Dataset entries
== Segment start ==

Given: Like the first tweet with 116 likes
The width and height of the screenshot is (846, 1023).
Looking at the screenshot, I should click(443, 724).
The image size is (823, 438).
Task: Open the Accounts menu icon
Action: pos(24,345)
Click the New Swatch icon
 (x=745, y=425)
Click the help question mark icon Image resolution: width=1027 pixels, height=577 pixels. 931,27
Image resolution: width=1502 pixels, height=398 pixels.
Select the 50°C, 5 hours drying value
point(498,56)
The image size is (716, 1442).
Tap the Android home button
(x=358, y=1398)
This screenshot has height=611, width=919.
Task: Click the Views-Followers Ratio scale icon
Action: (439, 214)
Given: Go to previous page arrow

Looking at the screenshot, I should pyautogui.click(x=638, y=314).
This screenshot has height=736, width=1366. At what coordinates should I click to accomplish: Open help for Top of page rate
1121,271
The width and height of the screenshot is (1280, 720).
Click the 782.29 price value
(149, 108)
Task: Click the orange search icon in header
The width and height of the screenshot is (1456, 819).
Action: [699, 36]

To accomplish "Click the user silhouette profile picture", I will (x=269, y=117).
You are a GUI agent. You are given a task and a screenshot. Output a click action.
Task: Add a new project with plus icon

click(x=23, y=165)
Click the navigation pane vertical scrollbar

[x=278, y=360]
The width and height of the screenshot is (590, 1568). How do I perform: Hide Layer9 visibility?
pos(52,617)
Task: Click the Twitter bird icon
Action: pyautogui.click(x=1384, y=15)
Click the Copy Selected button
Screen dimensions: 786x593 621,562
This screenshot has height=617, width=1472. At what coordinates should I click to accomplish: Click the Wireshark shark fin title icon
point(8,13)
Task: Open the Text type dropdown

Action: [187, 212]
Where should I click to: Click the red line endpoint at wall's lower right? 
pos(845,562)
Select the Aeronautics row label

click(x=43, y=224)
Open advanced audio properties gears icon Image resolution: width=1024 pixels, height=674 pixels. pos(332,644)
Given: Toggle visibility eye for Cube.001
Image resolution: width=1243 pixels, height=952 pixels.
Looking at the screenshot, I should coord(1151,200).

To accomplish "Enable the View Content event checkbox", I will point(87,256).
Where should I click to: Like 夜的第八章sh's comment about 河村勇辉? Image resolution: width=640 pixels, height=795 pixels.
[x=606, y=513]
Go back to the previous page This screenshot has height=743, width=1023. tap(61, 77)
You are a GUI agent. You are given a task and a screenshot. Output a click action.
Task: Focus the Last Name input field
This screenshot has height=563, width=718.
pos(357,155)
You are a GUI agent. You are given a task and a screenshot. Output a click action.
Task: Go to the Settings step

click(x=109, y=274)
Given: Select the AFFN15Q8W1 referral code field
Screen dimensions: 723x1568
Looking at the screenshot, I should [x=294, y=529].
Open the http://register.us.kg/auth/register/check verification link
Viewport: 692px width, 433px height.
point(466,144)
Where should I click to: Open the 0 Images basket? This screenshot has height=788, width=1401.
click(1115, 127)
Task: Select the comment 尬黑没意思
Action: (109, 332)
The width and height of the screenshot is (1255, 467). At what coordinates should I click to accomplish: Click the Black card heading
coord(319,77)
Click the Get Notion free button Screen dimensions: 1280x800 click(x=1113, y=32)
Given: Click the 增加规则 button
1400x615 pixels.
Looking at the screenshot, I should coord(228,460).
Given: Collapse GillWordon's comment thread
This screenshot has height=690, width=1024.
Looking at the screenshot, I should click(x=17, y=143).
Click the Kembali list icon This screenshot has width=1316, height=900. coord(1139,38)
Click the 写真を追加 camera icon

== Segment end ==

■ **Assignment**
Print each entry precisely. Include every line.

■ **Answer box**
Given: Like the first tweet with 116 likes
The width and height of the screenshot is (846, 1023).
Looking at the screenshot, I should click(443, 724).
The image size is (823, 438).
Task: Open the Accounts menu icon
Action: pos(24,345)
Click the New Swatch icon
 (x=745, y=425)
Click the help question mark icon Image resolution: width=1027 pixels, height=577 pixels. 931,27
Image resolution: width=1502 pixels, height=398 pixels.
Select the 50°C, 5 hours drying value
point(498,56)
The image size is (716, 1442).
Tap the Android home button
(x=358, y=1398)
This screenshot has height=611, width=919.
Task: Click the Views-Followers Ratio scale icon
Action: (439, 214)
Given: Go to previous page arrow

Looking at the screenshot, I should pyautogui.click(x=638, y=314).
This screenshot has height=736, width=1366. At what coordinates should I click to accomplish: Open help for Top of page rate
1121,271
The width and height of the screenshot is (1280, 720).
Click the 782.29 price value
(149, 108)
Task: Click the orange search icon in header
The width and height of the screenshot is (1456, 819).
Action: [699, 36]

To accomplish "Click the user silhouette profile picture", I will (x=269, y=117).
You are a GUI agent. You are given a task and a screenshot. Output a click action.
Task: Add a new project with plus icon

click(x=23, y=165)
Click the navigation pane vertical scrollbar

[x=278, y=360]
The width and height of the screenshot is (590, 1568). How do I perform: Hide Layer9 visibility?
pos(52,617)
Task: Click the Twitter bird icon
Action: pyautogui.click(x=1384, y=15)
Click the Copy Selected button
Screen dimensions: 786x593 621,562
This screenshot has height=617, width=1472. At what coordinates should I click to accomplish: Click the Wireshark shark fin title icon
point(8,13)
Task: Open the Text type dropdown

Action: [187, 212]
Where should I click to: Click the red line endpoint at wall's lower right? 
pos(845,562)
Select the Aeronautics row label

click(x=43, y=224)
Open advanced audio properties gears icon Image resolution: width=1024 pixels, height=674 pixels. pos(332,644)
Given: Toggle visibility eye for Cube.001
Image resolution: width=1243 pixels, height=952 pixels.
Looking at the screenshot, I should coord(1151,200).

To accomplish "Enable the View Content event checkbox", I will point(87,256).
Where should I click to: Like 夜的第八章sh's comment about 河村勇辉? Image resolution: width=640 pixels, height=795 pixels.
[x=606, y=513]
Go back to the previous page This screenshot has height=743, width=1023. tap(61, 77)
You are a GUI agent. You are given a task and a screenshot. Output a click action.
Task: Focus the Last Name input field
This screenshot has height=563, width=718.
pos(357,155)
You are a GUI agent. You are given a task and a screenshot. Output a click action.
Task: Go to the Settings step

click(x=109, y=274)
Given: Select the AFFN15Q8W1 referral code field
Screen dimensions: 723x1568
Looking at the screenshot, I should [x=294, y=529].
Open the http://register.us.kg/auth/register/check verification link
Viewport: 692px width, 433px height.
point(466,144)
Where should I click to: Open the 0 Images basket? This screenshot has height=788, width=1401.
click(1115, 127)
Task: Select the comment 尬黑没意思
Action: (109, 332)
The width and height of the screenshot is (1255, 467). At what coordinates should I click to accomplish: Click the Black card heading
coord(319,77)
Click the Get Notion free button Screen dimensions: 1280x800 click(x=1113, y=32)
Given: Click the 增加规则 button
1400x615 pixels.
Looking at the screenshot, I should coord(228,460).
Given: Collapse GillWordon's comment thread
This screenshot has height=690, width=1024.
Looking at the screenshot, I should click(x=17, y=143).
Click the Kembali list icon This screenshot has width=1316, height=900. coord(1139,38)
Click the 写真を追加 camera icon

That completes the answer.